It really seems to be a slope head euphemism for "Goes really fast and keeps going fast" but from what I can tell it it's just a synonym for "low drag". Am I missing something? Is there anything other than low drag that would lead to describing a glider as having good energy retention?

There also seems to be a generally-held belief that heavier gliders have better energy retention. Ignoring for the moment that I haven't come up with an exact definition of energy retention yet ;) why would this be the case? Certainly a heavier glider will be able to penetrate in high wind better, but why would it help it "hold energy" any better than the same glider at a lighter weight?

Just trying to sort out exactly what the term means, or if it even has a concrete definition...

Flyingwingbat1
Jan 10, 2007, 10:14 PM
Everything I've read on the subject leads me to say it means that a glider (or any plane) retains speed throughout maneuvers; i.e. low induced drag at high g's with deflected control surfaces. This is a huge consideration in fighter aircraft design; the (extended) swing wings on the F-14 allowed it to retain energy quite well in dogfighting maneuvers (lower induced drag), one reason for its success, not to mention that it just looks awesome!

nauga
Jan 10, 2007, 11:07 PM
Just trying to sort out exactly what the term means, or if it even has a concrete definition...
At the level we're talking about, total energy (TE) is the sum of kinetic energy (KE), or energy due to speed; and potential energy (PE), the potential for energy due to acceleration (through gravity).
In general, TE = KE + PE, and
KE = 1/2*mass*velocity*velocity
PE = mass * net acceleration due to external forces (drag and gravity) * height

All other things being equal, a glider with higher mass will have both higher KE and PE, and a glider with lower drag will hold speed better and decelerate less (or accelerate more).

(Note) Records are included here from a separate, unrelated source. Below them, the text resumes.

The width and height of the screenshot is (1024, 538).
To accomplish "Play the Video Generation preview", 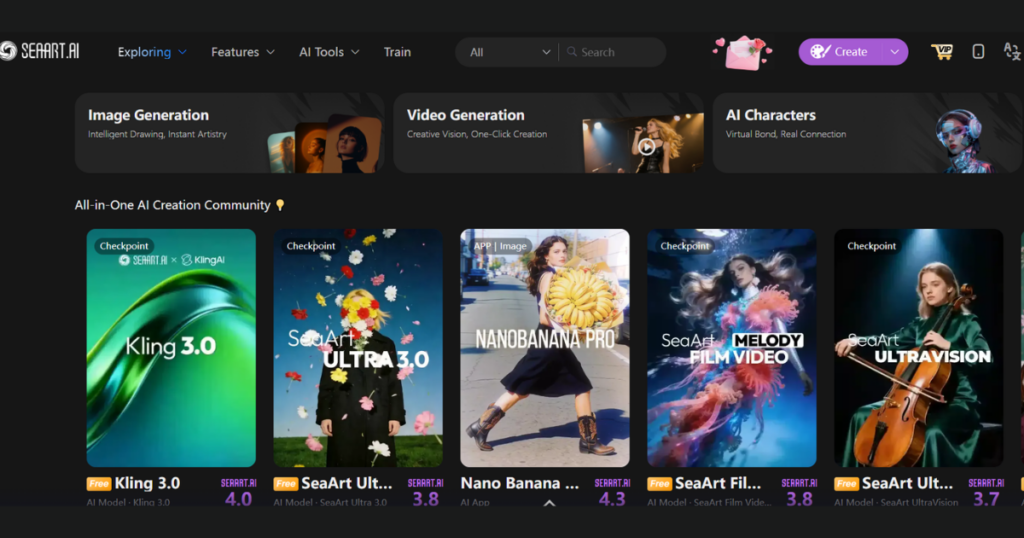I will pyautogui.click(x=647, y=147).
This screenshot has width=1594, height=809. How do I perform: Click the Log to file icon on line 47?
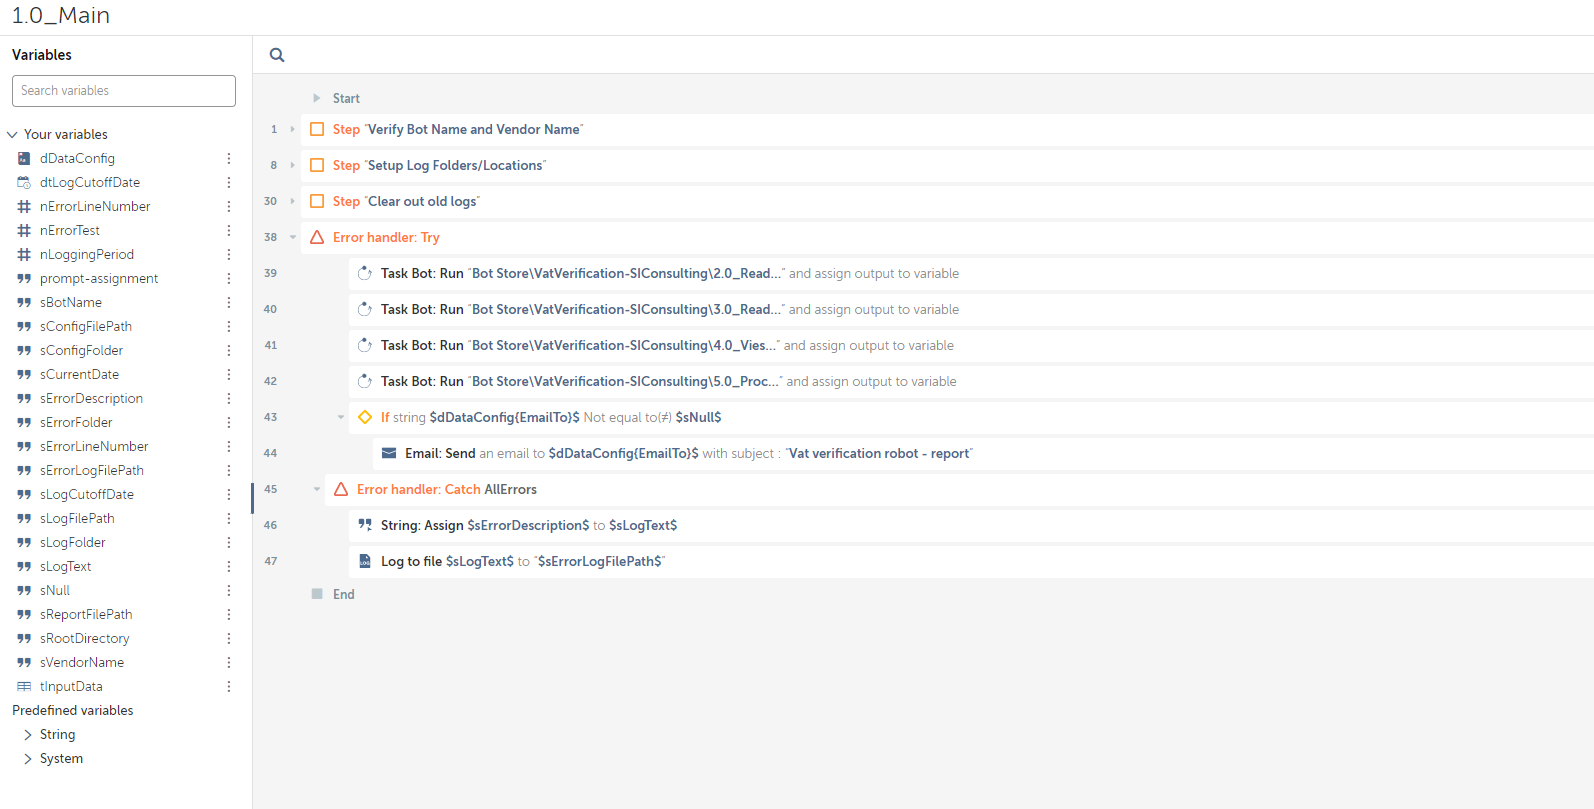click(x=365, y=561)
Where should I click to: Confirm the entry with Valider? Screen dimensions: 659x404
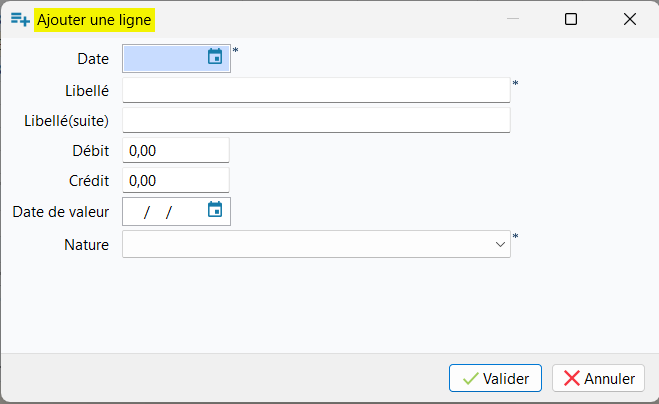(x=496, y=378)
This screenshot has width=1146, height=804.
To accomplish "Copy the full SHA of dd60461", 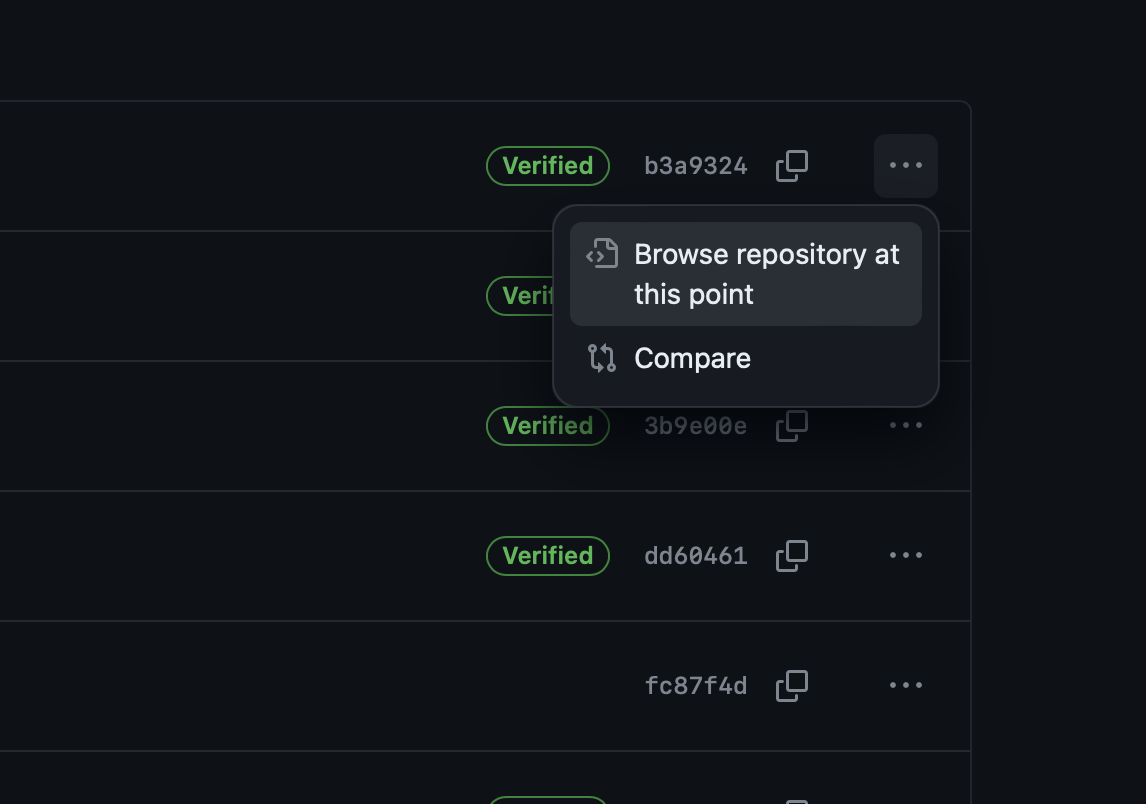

For a given TE, KE and PE are essentially interchangeable, i.e. you can be fast and low or high and slow. In glider terms, higher mass and lower drag will result in higher total energy *if* you can get to speed, and due to reduced deceleration will tend to lose less total energy while exchanging PE and KE. This means higher pumps and faster speeds on the flat.

Helpful?

Nauga,
doin' the Rutowski shuffle

raptor22
Jan 10, 2007, 11:08 PM
Well, thats just about it...it means that it holds its speed well through turns and maneuvers.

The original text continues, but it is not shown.